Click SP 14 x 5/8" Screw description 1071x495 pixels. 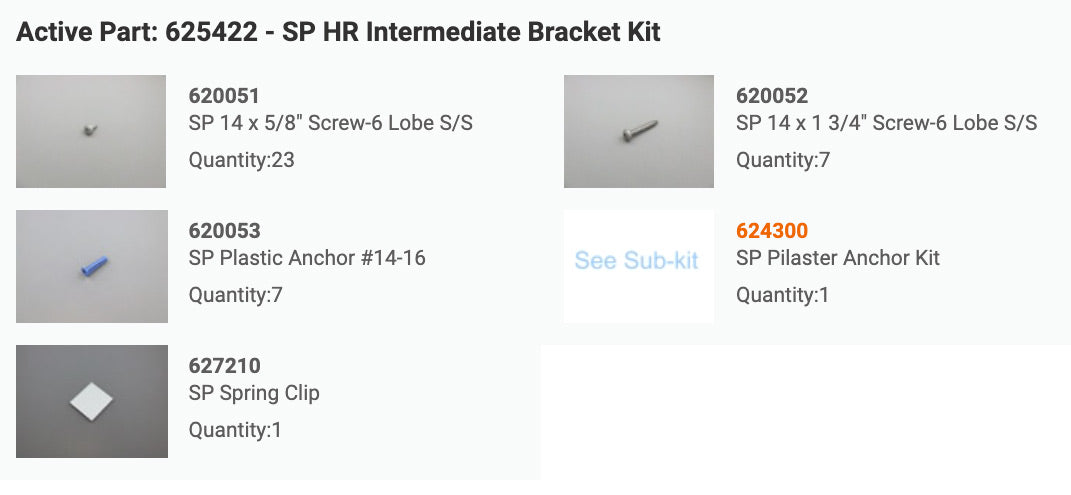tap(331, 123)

■ ■ ■ ■

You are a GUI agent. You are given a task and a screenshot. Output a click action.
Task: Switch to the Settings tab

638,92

■ ■ ■ ■

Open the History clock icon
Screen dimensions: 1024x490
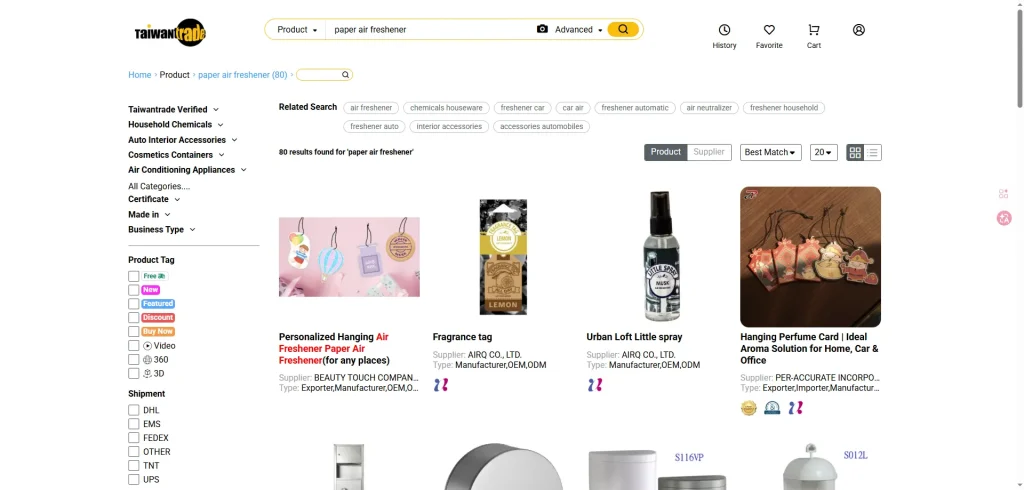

■ ■ ■ ■

■ **Work instruction**
Beginning with the line that has "Open the History clock icon" and ending with the line that has "Screen dimensions: 1024x490", set down the lines above exactly and include no others.

■ **Answer to the exercise**
Open the History clock icon
Screen dimensions: 1024x490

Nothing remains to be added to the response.